Saved entries:
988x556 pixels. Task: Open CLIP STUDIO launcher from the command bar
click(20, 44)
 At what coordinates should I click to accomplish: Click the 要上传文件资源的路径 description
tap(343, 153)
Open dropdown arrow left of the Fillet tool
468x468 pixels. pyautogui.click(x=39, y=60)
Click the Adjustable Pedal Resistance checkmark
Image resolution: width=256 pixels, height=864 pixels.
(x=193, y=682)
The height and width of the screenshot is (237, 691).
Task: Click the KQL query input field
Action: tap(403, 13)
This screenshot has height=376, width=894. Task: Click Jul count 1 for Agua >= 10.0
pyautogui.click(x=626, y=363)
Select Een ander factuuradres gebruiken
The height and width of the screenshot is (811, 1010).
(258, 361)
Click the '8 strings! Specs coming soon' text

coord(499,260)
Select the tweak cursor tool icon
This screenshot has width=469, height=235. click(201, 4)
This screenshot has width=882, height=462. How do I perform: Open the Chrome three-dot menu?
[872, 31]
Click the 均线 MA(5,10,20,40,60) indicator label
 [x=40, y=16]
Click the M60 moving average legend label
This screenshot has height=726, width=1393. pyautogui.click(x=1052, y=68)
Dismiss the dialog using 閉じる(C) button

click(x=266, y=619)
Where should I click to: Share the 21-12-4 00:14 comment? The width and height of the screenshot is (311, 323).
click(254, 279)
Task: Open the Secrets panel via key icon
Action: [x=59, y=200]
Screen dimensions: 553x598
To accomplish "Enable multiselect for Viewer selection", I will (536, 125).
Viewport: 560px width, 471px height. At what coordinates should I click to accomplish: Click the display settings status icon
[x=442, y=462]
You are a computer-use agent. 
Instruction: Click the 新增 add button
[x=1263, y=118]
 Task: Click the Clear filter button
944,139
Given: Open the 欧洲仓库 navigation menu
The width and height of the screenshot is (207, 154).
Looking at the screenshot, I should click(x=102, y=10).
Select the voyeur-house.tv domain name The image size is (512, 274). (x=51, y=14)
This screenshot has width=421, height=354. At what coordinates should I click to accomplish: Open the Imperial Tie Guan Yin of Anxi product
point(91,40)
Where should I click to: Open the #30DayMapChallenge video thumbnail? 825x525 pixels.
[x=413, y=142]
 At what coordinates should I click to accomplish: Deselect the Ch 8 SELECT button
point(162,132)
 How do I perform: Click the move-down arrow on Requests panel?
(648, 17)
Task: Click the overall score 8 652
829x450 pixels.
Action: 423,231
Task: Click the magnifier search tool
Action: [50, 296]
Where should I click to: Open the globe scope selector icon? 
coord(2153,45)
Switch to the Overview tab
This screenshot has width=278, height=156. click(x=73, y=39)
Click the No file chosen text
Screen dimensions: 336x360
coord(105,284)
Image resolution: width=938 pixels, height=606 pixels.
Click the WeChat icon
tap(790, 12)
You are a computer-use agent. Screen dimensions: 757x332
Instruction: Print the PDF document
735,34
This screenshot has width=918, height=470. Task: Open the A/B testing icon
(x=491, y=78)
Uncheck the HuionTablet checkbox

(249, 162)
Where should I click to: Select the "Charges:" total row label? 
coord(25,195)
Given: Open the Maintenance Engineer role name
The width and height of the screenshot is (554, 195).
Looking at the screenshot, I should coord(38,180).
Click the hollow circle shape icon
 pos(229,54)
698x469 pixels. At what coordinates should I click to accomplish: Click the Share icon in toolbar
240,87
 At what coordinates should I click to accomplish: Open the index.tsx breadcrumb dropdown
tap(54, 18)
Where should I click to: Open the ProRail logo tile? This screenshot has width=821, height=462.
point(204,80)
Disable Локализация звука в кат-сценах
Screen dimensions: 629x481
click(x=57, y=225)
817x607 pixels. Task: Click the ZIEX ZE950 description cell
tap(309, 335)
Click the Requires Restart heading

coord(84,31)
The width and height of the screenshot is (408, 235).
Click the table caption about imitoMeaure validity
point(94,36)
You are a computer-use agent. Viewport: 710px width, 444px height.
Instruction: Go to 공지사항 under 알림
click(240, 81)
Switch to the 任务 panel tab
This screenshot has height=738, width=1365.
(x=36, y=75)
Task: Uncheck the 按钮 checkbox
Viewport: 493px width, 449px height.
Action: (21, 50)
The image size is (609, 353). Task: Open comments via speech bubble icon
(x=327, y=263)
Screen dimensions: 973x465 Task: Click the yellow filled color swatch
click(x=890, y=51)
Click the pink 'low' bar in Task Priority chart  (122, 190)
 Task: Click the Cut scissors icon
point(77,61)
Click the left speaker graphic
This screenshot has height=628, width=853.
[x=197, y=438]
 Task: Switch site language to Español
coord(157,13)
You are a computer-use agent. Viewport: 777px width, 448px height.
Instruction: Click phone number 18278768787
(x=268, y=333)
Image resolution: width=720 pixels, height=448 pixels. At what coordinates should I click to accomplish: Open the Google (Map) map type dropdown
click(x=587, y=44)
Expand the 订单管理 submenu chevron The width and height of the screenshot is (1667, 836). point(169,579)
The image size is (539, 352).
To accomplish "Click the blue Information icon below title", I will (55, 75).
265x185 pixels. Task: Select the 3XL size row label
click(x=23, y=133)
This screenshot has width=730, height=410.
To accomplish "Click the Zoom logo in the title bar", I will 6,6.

▸ Problem to work on:
Repeat the entries above verbatim, but only from the line that has "The image size is (609, 353)." down to the line that has "Click the pink", inclusive.

▸ Your solution:
The image size is (609, 353). Task: Open comments via speech bubble icon
(x=327, y=263)
Screen dimensions: 973x465 Task: Click the yellow filled color swatch
click(x=890, y=51)
Click the pink 'low' bar in Task Priority chart  (122, 190)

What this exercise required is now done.